Greenwald will continue to live in Rio de Janeiro, Brazil, he said, and would bring some staff to Rio, but the new organization’s main hubs will be New York City; Washington, D.C.; and San Francisco, he said.
The venture, which he said had “hired a fair number of people already,” will be “a general media outlet and news site — it’s going to have sports and entertainment and features. I’m working on the whole thing but the political journalism unit is my focus.”
Greenwald said he looked forward to creating a new organization with “no preexisting institutional strictures on what you can do.”
And he said his move is driven solely by the opportunity presented.
“When people hear what it is, there is almost no journalist who would say no to it,” he said.
Greenwald exits Guardian for new Omidyar media venture
Reuters, Oct 15, 2013
Glenn Greenwald, who has made headlines around the world with his reporting on U.S. electronic surveillance programs, is leaving the Guardian newspaper to join a new media venture funded byeBay founder Pierre Omidyar, according to people familiar with the matter.
Greenwald, who is based in Brazil and was among the first to report information provided by one-time U.S. National Security Agency (NSA) contractor Edward Snowden, wrote in a blog post on Tuesday that he was presented with a “once-in-a-career dream journalistic opportunity” that he could not pass up.
He did not reveal any specifics of the new media venture but said details would be announced soon. Greenwald did not immediately respond to a request for comment.
Two sources familiar with the new venture said the financial backer was Omidyar. It was not immediately clear if he was the only backer or if there were other partners.
Omidyar could not immediately be reached for comment.
Omidyar, who is chairman of the board at eBay Inc but is not involved in day-to-day operations at the company, has numerous philanthropic, business and political interests, mainly through an investment entity called the Omidyar Network.
Forbes pegged the 46-year-old Omidyar’s net worth at $8.5 billion.

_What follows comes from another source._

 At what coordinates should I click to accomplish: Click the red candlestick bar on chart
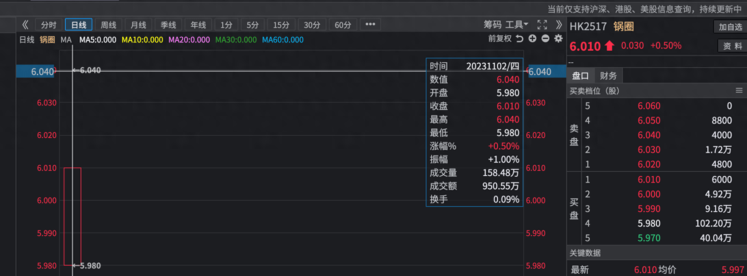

Among his ventures is Honolulu Civil Beat, a news website covering public affairs in Hawaii. Civil Beat aimed to create a new online journalism model with paid subscriptions and respectful comment threads, though it is unclear how successful it has been.
Omidyar, a French-born Iranian-American, also founded the Democracy Fund to support “social entrepreneurs working to ensure that our political system is responsive to the public,” according to its website.
Omidyar’s active Twitter account suggests he is very concerned about the government spying programs exposed by Greenwald and Snowden.
The former NSA contractor was granted asylum in Russia on August 1. He is living in a secret location beyond the reach of U.S. authorities who want him on espionage charges because he leaked the details of top-secret electronic spying programs to the media.
“There goes freedom of association: NSA collects millions of e-mail address books globally,” Omidyar tweeted on Tuesday, pointing to a new Washington Post story based on Snowden documents.
Jennifer Lindauer, a spokeswoman for the Guardian, said in a statement posted on Greenwald’s site: “We are of course disappointed by Glenn’s decision to move on, but can appreciate the attraction of the new role he has been offered. We wish him all the best.”
The news of Greenwald’s departure from the Guardian was reported earlier by Buzzfeed.